■ Task input:
-*-*-

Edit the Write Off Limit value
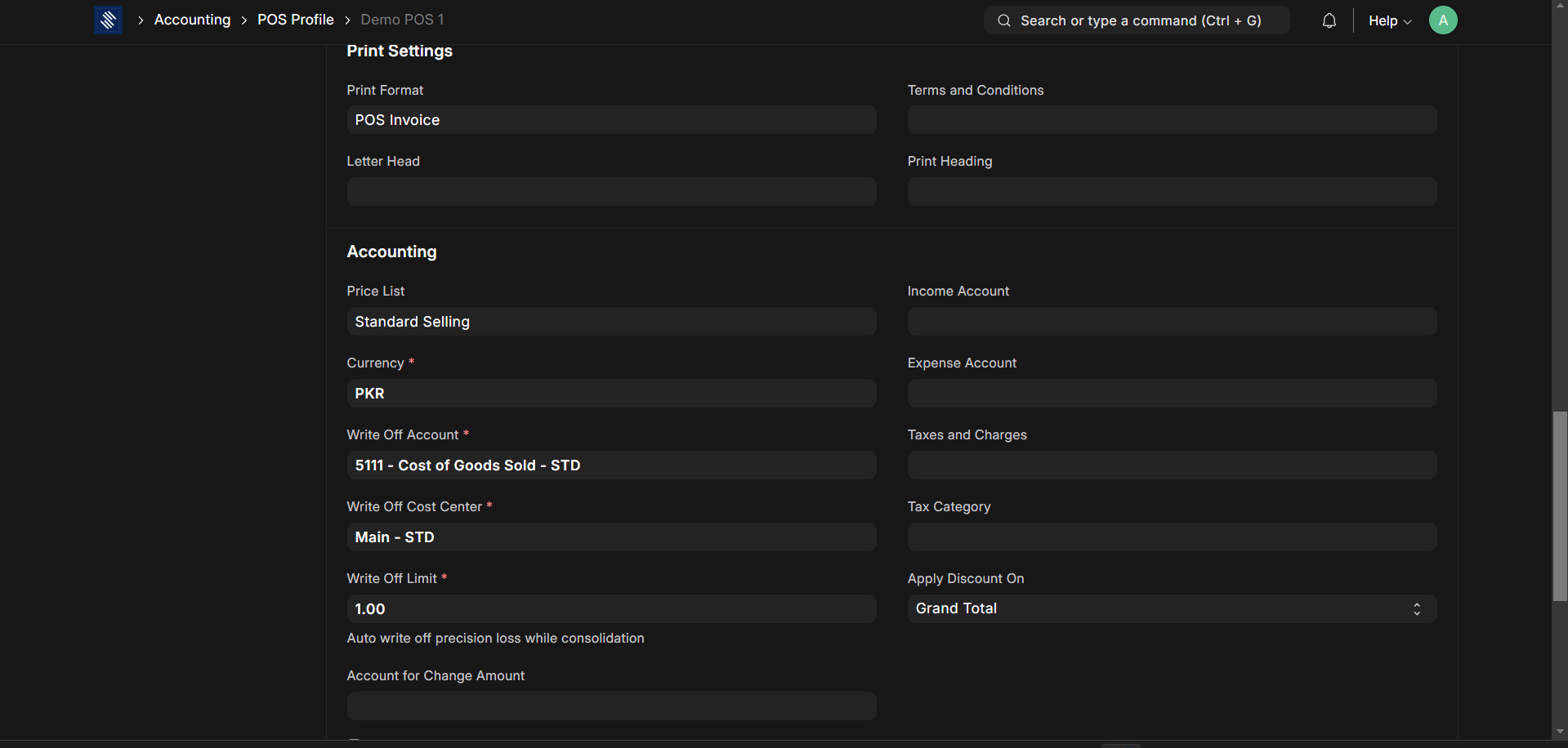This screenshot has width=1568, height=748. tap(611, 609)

-*-*-

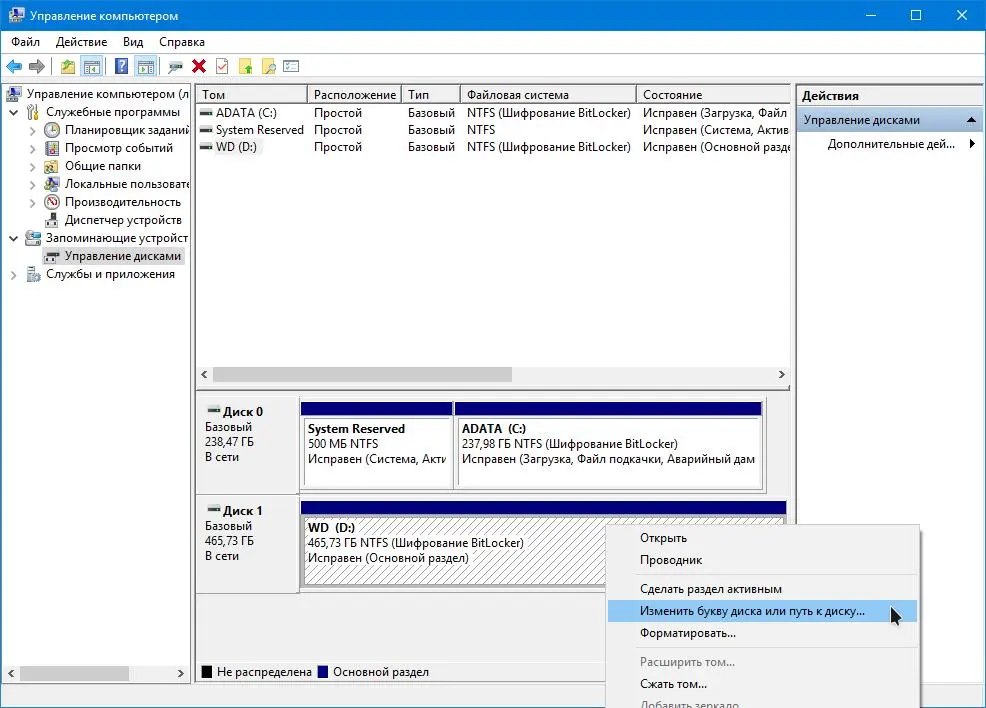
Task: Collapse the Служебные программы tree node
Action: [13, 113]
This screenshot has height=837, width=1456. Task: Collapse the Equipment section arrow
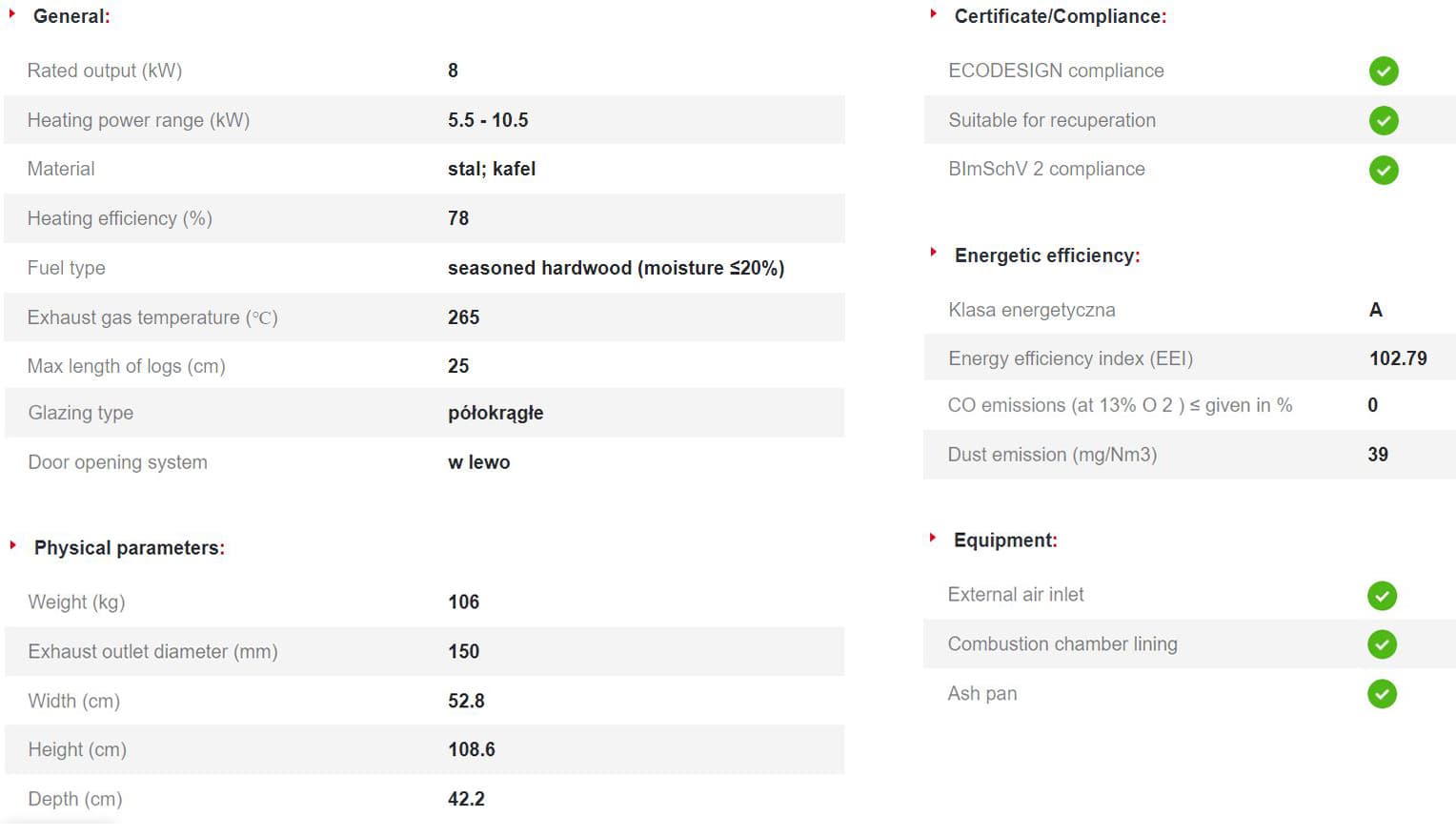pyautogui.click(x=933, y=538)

-*-*-

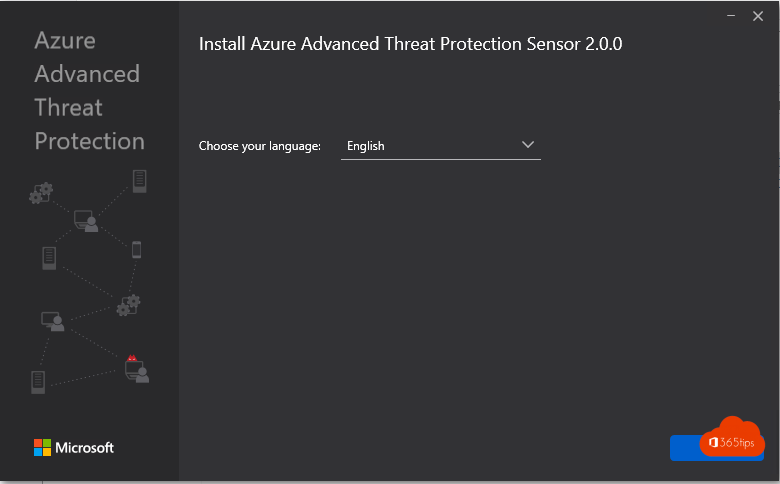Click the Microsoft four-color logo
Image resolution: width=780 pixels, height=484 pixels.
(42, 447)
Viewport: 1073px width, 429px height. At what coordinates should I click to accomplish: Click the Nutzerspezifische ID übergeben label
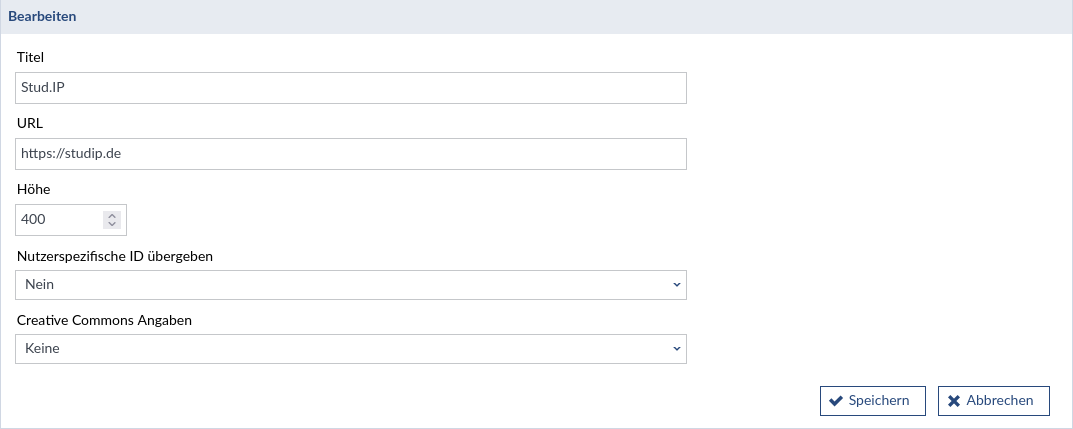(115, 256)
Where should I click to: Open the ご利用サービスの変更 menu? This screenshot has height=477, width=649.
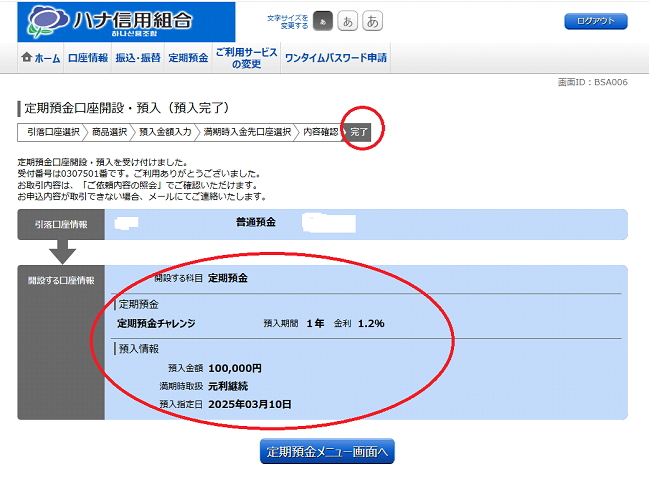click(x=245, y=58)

-*-*-

■ Challenge: Recast the rows from the line with "Where should I" to the line with "click(x=245, y=58)" as a two-column CSV with the header request,answer: one row per request, its text and its answer each in a single quoted field with line breaks replaced by spaces. Leave the pictures out.

■ Solution to this problem:
request,answer
"Where should I click to: Open the ご利用サービスの変更 menu? This screenshot has height=477, width=649.","click(x=245, y=58)"